At the end of the show, PowerPoint asks if you want to keep your ink annotations. You can keep them on the slides or discard them.

Hiding Slides
Sometimes you create slides with extra content that you only want to show if an audience member asks. Hidden slides stay in the file but are skipped automatically during the normal slide show.
Right-click a slide in the slide panel and select Hide Slide, or use the Hide Slide button on the Slide Show tab.

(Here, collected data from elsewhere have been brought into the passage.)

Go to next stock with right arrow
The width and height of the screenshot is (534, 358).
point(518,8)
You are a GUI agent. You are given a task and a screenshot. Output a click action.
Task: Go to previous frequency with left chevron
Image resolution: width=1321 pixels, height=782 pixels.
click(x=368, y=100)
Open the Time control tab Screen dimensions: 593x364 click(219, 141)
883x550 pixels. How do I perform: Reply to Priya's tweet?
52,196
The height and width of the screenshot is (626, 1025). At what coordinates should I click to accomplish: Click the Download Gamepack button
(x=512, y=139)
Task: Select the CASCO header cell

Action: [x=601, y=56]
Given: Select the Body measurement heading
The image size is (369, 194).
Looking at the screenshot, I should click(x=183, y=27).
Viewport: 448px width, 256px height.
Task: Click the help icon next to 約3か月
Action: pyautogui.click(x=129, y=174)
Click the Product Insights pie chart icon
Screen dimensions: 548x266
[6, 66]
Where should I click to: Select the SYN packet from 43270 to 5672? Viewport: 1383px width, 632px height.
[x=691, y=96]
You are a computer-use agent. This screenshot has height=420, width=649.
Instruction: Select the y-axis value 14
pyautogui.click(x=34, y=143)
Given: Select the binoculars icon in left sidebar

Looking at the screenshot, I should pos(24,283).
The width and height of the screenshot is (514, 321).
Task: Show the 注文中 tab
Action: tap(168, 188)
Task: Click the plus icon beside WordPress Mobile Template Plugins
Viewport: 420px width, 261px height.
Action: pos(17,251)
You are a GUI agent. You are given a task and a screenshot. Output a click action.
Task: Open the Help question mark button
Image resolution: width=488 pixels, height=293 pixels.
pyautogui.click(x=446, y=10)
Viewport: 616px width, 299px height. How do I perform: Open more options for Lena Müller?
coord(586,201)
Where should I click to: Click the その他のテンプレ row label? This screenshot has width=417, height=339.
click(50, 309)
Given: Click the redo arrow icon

Hidden slides are indicated with a strikethrough number in the slide panel. To jump to a hidden slide during a presentation, type its number and press Enter.
Ending a Slide Show
Press Escape at any time to exit the slide show and return to the Normal editing view.
If you have reached the last slide, a black end screen appears. Press Escape or click the screen to exit.

Knowledge Check
What keyboard shortcut starts a slide show from the beginning?
What does Presenter View show that the audience screen does not?
Practice File
Download this file and follow along with the lesson.
Challenge
Apply what you've learned in this lesson.
Open the practice presentation and complete the following tasks:
- Add brief speaker notes to at least three slides.
- Hide the last slide in the presentation.
- Start the slide show From Beginning using F5.
- Advance through the first three slides using the spacebar.
- Right-click and use Go to Slide to jump directly to slide 5.
- Activate the Pen tool and circle one key item on the slide.
- Press E to erase your ink marks.
- Press Escape to exit the slide show.
- Confirm that the last slide is still hidden by checking the slide panel.